* **Job**:
Starting at the beginning of the rows and ending at the line containing "(x=297, y=409)", swap "Workaround" for "Solution" and reproduce those lines with nothing else altered.

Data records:
-- start --

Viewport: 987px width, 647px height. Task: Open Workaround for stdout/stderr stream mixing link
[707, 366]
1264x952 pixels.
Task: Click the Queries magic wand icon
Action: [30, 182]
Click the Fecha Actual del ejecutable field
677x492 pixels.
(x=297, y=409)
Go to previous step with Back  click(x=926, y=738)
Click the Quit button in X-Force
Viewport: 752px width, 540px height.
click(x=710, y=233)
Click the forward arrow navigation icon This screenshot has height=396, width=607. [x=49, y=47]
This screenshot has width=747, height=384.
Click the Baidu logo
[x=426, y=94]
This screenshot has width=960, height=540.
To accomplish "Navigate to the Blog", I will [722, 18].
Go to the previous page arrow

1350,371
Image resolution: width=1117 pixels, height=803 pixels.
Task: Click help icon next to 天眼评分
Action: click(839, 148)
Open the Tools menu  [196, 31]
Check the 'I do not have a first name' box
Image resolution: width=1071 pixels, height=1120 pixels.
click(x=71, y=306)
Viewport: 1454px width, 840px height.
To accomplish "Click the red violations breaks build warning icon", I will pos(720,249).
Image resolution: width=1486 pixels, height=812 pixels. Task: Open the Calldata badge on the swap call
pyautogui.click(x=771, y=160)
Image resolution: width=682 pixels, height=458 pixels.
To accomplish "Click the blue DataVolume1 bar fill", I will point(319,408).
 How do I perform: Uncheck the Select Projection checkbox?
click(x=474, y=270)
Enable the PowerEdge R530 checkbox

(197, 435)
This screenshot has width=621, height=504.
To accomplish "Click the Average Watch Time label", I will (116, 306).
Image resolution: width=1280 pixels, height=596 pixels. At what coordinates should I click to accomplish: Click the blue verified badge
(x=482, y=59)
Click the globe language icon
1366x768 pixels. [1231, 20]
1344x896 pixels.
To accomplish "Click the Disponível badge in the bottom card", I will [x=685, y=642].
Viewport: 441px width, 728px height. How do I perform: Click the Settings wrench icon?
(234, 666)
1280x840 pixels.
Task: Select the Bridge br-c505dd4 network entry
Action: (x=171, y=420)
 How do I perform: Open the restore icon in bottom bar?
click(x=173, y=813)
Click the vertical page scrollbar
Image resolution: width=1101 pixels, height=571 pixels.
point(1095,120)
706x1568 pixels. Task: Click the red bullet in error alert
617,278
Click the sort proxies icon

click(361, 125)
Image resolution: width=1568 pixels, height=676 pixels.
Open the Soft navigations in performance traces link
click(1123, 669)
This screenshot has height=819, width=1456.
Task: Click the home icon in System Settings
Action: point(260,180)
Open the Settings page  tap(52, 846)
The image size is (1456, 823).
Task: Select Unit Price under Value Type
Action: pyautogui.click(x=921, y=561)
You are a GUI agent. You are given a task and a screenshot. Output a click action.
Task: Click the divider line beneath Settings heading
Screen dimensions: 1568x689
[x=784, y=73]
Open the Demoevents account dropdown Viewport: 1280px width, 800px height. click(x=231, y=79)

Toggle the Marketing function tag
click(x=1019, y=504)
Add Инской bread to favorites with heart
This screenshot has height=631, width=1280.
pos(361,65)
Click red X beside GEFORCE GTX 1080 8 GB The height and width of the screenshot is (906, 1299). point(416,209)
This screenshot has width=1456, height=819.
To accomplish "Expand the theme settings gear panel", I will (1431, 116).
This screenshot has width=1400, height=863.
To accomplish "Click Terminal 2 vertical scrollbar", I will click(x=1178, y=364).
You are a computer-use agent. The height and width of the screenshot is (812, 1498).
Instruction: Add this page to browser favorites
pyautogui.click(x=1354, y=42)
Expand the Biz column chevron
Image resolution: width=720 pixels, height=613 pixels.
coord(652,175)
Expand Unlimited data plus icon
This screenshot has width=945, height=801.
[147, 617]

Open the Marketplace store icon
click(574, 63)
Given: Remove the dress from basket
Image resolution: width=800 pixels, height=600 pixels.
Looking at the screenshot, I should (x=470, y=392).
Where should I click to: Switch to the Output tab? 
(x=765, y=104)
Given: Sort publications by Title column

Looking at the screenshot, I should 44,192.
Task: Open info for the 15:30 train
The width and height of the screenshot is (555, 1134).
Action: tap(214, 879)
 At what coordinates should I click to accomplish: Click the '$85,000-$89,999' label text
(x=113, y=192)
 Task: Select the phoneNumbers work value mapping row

-- end --

* **Exercise result**:
Viewport: 987px width, 647px height. Task: Open Solution for stdout/stderr stream mixing link
[707, 366]
1264x952 pixels.
Task: Click the Queries magic wand icon
Action: [30, 182]
Click the Fecha Actual del ejecutable field
677x492 pixels.
(x=297, y=409)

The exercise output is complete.